STUDY MATERIAL =>
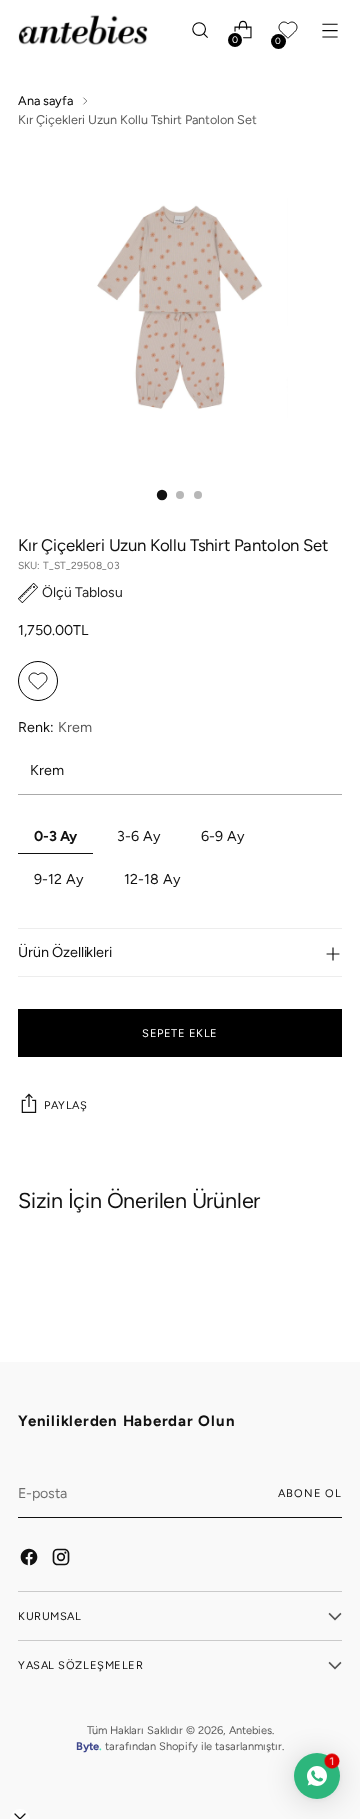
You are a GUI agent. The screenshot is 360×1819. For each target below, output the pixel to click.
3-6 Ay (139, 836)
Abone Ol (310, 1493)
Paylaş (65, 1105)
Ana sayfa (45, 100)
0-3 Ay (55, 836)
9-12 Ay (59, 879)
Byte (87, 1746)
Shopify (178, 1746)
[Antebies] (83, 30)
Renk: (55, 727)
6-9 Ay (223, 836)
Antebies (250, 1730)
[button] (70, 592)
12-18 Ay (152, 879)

---

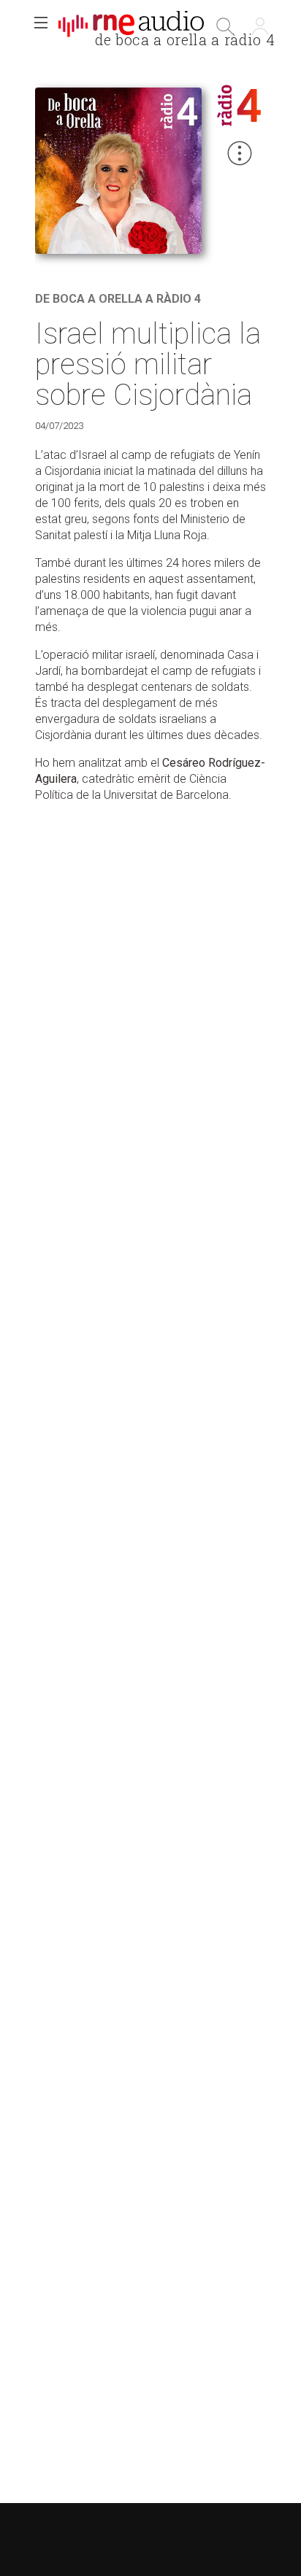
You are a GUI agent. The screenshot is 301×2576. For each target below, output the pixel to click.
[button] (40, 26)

WHAT THE TASK REQUIRES => Starting at the line above that contains "3-6 Ay (139, 836)", write out each line exactly until the line that contains "12-18 Ay (152, 879)" has been written, and stop there.

REPLY =>
3-6 Ay (139, 836)
Abone Ol (310, 1493)
Paylaş (65, 1105)
Ana sayfa (45, 100)
0-3 Ay (55, 836)
9-12 Ay (59, 879)
Byte (87, 1746)
Shopify (178, 1746)
[Antebies] (83, 30)
Renk: (55, 727)
6-9 Ay (223, 836)
Antebies (250, 1730)
[button] (70, 592)
12-18 Ay (152, 879)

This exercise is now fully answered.